O'Dowd may not have traditional Hollywood pretty-boy looks. But at an athletic 6ft 4in and blessed with an easy charm that translates very well onto the big screen, he has become a sort of sex symbol.

It says something of his appeal to the ladies that he was considered the hunk in Bridesmaids, in which he starred alongside Mad Men star (and regular choice for World's Sexiest Man) Jon Hamm.

The Irish actor appears to operate best almost in stealth mode, saying of his audition for Bridesmaids: "They didn't have a clue who I was, just like most of the audience.

"And do you know what? I hope it doesn't change too much because there's a huge freedom in no one having a clue who you are.

"Creatively, when nobody knows you, there's no expectation. Nobody is waiting for you to deliver a punchline or to be funny or serious.
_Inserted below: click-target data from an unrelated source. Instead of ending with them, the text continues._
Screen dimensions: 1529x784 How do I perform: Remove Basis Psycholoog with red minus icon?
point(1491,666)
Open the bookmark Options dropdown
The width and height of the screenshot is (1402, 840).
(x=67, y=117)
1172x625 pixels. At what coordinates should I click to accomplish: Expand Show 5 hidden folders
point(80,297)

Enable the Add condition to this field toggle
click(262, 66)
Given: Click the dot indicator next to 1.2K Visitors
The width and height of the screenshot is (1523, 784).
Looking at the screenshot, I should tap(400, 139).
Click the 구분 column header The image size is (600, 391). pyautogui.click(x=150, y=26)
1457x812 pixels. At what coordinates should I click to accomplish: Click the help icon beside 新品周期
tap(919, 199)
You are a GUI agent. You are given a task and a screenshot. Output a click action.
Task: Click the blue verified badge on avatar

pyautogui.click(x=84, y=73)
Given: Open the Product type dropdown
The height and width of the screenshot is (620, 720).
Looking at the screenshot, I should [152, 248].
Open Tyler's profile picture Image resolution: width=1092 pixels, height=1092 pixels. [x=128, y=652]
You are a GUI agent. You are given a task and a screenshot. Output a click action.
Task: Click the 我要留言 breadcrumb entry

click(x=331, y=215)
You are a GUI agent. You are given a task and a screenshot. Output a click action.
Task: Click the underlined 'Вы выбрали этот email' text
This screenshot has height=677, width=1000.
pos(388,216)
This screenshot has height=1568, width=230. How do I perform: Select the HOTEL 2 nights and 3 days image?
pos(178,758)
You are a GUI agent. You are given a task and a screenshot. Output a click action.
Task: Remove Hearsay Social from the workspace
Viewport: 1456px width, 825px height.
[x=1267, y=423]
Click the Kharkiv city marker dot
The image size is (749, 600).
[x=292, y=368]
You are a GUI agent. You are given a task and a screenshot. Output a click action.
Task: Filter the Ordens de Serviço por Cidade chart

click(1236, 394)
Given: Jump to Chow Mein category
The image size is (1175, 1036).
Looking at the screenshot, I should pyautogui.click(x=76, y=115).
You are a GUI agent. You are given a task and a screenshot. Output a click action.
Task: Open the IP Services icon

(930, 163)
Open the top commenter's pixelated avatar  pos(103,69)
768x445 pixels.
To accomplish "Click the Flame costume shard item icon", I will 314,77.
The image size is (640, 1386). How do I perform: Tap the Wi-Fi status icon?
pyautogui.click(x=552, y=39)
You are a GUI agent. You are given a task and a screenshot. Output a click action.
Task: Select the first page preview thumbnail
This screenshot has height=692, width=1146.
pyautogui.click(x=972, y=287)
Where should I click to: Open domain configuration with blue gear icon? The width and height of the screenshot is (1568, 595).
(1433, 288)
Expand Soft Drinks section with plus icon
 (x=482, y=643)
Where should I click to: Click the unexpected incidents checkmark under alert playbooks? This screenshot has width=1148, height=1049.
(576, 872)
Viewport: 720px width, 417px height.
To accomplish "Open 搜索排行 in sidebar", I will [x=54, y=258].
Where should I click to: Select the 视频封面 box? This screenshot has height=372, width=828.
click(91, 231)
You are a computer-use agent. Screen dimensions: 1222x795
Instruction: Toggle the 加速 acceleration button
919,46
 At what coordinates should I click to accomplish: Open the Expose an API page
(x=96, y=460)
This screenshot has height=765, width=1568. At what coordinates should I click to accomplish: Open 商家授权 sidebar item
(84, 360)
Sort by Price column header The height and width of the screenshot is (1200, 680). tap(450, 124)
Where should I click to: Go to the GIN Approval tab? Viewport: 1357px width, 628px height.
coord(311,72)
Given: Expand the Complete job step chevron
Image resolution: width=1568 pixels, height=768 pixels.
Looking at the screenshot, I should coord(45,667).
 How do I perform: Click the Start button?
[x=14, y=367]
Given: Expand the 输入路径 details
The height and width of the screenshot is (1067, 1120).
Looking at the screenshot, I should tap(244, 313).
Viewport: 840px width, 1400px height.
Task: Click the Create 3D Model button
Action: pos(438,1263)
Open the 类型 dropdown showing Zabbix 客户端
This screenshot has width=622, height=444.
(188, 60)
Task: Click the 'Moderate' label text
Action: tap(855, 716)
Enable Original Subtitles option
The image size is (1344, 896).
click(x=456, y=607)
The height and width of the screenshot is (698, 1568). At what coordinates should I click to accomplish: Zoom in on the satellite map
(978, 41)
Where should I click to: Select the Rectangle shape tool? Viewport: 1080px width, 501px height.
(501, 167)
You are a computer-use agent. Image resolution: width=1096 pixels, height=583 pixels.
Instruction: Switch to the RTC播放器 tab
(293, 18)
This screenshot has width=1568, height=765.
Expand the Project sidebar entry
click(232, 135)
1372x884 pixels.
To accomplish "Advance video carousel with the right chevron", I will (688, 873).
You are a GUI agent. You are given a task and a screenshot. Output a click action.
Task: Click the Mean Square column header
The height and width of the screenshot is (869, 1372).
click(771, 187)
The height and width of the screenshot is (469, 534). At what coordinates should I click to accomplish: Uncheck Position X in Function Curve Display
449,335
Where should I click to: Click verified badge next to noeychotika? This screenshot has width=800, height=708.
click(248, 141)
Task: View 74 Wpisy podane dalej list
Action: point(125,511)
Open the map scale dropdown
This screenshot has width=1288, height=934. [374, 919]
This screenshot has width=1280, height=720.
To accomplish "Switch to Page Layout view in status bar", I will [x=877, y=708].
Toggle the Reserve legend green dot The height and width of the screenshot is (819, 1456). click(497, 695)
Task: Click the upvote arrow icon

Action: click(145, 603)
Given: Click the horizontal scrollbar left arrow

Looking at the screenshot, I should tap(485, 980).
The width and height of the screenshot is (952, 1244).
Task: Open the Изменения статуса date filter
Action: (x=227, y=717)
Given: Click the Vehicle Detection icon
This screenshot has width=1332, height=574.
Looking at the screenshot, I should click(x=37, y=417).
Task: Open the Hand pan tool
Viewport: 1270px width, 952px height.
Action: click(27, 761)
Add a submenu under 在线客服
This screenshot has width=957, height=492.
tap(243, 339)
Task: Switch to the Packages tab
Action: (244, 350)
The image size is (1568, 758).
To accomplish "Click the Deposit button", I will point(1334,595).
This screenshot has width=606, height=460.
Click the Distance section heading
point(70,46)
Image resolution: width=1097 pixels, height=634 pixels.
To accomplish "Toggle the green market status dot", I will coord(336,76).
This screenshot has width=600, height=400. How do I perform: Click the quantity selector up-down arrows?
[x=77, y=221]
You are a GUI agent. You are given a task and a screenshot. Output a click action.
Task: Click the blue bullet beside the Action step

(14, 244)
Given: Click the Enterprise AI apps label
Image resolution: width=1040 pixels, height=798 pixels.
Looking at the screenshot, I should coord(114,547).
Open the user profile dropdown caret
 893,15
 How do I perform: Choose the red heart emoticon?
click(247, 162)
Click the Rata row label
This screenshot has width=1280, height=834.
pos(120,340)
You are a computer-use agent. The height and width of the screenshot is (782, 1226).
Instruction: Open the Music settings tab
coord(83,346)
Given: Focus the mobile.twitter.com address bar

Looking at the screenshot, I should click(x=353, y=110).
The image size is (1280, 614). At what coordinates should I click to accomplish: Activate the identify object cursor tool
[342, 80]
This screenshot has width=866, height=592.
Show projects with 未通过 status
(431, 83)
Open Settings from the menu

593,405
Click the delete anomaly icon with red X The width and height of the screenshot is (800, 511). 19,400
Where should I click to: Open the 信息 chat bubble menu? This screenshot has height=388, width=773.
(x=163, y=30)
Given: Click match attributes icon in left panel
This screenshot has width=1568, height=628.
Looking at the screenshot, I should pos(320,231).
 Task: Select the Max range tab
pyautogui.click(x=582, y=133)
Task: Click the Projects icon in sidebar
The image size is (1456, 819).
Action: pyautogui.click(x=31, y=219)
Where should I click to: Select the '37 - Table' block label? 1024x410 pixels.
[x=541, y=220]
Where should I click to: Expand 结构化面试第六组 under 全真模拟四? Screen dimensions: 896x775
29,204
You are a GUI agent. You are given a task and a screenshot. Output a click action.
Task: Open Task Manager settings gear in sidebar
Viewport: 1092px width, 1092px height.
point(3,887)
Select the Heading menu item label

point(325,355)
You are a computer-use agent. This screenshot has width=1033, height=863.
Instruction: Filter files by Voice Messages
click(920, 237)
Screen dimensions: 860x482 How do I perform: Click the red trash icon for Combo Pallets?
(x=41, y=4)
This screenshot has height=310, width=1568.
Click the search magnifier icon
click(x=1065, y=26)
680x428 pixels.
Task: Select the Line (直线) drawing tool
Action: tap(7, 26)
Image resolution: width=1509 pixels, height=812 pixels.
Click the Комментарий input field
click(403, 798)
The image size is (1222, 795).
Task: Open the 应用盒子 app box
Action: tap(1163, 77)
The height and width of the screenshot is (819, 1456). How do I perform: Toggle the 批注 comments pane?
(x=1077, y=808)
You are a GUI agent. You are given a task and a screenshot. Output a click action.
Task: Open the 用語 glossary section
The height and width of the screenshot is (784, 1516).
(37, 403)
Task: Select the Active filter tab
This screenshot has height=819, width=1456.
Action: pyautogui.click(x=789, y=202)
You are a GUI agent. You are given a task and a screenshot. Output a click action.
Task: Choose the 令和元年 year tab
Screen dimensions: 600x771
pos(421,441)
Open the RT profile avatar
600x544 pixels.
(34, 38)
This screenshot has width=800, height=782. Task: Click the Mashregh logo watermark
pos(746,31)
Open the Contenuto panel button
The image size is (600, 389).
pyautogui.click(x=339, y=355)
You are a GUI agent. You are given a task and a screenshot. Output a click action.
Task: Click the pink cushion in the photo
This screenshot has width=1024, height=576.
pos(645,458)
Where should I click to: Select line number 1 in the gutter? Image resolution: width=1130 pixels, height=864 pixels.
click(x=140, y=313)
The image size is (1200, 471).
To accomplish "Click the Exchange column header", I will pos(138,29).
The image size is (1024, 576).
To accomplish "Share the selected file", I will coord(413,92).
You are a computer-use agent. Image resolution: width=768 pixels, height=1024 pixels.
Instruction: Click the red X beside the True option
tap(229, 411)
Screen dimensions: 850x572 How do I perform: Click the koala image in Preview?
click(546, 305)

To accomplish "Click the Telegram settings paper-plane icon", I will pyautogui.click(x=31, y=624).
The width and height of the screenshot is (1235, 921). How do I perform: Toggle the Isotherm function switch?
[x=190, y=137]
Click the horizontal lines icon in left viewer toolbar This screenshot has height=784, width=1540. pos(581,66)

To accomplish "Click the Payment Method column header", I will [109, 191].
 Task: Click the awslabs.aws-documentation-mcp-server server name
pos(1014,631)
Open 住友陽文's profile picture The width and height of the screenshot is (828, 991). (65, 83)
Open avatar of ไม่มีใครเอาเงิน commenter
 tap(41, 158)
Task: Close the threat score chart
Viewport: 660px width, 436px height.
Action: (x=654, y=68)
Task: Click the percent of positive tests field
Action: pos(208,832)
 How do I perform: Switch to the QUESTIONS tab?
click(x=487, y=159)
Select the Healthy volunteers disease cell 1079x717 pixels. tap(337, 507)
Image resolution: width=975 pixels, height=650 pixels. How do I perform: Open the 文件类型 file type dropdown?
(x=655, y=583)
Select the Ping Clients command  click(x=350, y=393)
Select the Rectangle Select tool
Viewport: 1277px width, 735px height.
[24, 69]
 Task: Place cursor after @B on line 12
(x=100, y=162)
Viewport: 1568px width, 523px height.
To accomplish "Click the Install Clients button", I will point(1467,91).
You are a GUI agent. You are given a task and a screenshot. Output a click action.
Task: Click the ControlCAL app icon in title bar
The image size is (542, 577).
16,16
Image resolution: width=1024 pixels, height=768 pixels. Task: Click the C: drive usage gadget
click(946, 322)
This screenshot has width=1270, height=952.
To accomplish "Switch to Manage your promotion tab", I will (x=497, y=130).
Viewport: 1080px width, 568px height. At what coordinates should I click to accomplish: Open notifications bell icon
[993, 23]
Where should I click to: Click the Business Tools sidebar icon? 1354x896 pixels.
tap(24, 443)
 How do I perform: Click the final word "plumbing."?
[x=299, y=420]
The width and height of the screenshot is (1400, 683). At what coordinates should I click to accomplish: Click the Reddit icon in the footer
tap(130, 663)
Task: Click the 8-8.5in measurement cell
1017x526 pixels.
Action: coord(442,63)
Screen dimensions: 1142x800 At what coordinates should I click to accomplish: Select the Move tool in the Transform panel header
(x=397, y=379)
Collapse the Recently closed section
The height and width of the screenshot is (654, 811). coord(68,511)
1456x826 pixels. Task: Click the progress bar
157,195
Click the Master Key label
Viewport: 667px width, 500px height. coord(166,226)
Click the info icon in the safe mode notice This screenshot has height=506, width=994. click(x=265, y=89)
"Nobody knows what to expect from you so you can do anything and people will be surprised. It's really refreshing working here in the US for that reason." O'Dowd can no longer operate below the radar, he has become too well-known and successful. His big challenge now is to make the right choices in a business where one miss might be forgivable, but a couple of bad movies can spell serious trouble for a star still on the rise.

However, beneath the laid-back persona, there is a canniness that has served O'Dowd well. "I'm good at knowing when an opportunity arises and taking it. That's about it. There are more talented people out there," he says.

As he tells it, there has been an almost accidental element to his career.

O'Dowd studied politics and sociology in UCD with the ambition of becoming a political speech writer. But he didn't finish his degree, opting instead to study drama in London.

He got the acting bug after accompanying a friend to a drama class, on a whim, and finding that it was something that came naturally to him.

O'Dowd is very much in demand in the US and also on this side of the Atlantic.

It was confirmed this week that there will be a one-off special of The IT Crowd, a sort of farewell episode. However, while the success of Moone Boy is also likely to continue – with Sky eager to order as many episodes as possible – his real future lies on the other side of the Atlantic, where the A-List beckons.

He could also surprise us with a diversion into big screen musicals (or maybe not so unexpected after his recent performance in The Sapphires).

He is a fan of the Broadway adaptation of Irish Oscar winning movie Once and he "likes the idea of modern musicals".

"I've been developing a story about a character that decides that to get rid of his terrible speech impediment he's going to sing his way through life," he said.

"It's the only thing that works for him. There is something about that idea I really do like."

Musicals, big budget comedies or serious drama. O'Dowd is fast approaching the point where he can take his pick.